El pueblo marroquí, sobre todo el berebere, me recuerda al berciano de hace algunos años. La gente, por lo general, es afectuosa, hospitalaria, sencilla, y te ofrecen lo que tienen porque están habituados a compartir, a complacer al visitante, que esté dispuesto a ofrecerles su amistad. Cada vez que visito este país se me trastocan las neuronas, y siempre encuentro a gente maravillosa, que abre su alma, como el camarero berebere del Toubkal o Ibrahim, y me ayudan a conocer su cultura, su forma de ver la realidad.
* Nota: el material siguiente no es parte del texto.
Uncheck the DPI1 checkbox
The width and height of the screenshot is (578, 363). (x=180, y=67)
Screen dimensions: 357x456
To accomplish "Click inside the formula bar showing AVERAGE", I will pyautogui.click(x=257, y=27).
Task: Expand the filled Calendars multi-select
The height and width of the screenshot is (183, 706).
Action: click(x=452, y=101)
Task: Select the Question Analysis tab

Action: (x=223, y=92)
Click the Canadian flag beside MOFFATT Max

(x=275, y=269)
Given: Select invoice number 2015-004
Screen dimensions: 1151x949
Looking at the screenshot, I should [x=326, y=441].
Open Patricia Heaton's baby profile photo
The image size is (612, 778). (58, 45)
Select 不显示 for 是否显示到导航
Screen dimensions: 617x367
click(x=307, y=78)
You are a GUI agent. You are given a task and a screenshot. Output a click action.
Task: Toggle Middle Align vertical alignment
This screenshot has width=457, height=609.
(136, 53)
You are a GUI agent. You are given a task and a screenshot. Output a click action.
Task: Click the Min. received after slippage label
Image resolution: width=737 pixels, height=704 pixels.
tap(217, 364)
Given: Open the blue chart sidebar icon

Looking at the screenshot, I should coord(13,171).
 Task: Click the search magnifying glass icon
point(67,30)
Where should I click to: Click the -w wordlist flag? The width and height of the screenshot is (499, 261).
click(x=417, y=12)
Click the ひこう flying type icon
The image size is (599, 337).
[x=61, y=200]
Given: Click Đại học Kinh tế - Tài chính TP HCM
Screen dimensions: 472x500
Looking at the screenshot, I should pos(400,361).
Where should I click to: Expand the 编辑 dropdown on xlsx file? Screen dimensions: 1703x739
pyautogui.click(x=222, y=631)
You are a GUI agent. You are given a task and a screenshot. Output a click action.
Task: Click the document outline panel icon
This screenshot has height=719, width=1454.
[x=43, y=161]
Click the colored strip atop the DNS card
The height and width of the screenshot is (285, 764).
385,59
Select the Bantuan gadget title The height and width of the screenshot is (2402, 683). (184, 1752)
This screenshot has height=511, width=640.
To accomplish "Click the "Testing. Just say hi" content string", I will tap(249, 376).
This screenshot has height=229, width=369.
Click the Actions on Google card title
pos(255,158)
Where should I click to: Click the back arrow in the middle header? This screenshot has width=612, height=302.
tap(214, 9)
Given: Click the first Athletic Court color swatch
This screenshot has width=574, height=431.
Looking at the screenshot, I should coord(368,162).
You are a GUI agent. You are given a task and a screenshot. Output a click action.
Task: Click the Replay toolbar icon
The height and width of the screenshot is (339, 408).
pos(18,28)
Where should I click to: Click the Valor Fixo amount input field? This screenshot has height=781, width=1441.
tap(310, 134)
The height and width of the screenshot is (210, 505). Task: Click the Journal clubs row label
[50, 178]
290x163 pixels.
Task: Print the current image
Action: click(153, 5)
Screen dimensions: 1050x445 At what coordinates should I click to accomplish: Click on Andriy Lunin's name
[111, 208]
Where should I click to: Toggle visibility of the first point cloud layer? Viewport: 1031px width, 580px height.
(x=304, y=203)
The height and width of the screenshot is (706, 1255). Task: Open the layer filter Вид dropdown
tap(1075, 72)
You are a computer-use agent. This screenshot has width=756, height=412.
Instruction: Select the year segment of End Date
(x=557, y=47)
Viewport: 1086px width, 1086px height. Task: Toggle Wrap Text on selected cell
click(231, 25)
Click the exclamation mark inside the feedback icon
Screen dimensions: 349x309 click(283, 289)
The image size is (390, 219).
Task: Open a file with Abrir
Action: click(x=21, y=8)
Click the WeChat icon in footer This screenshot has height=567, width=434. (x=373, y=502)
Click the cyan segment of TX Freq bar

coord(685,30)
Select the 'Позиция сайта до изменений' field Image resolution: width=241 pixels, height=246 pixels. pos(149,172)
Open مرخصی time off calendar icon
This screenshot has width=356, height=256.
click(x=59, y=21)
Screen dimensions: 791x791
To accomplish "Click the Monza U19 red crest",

Lástima que uno viva alejado de la ciudad roja, con el Atlas al fondo, y de esa plaza legendaria y ahora bien dispuesta, Jemaa-el-Fna, declarada patrimonio oral e inmaterial de la Humanidad por la Unesco gracias al escritor español Juan Goytisolo, que vive tan ricamente cerca de esta plaza, medineando, escribiendo, contemplando la vida desde la terraza del Café de France. La Jemaa como espacio vital que vibra día y noche, al ritmo de los gnauas, que me hacen recordar a los tamboriteros bercianos, y donde uno acaba encontrando su lugar.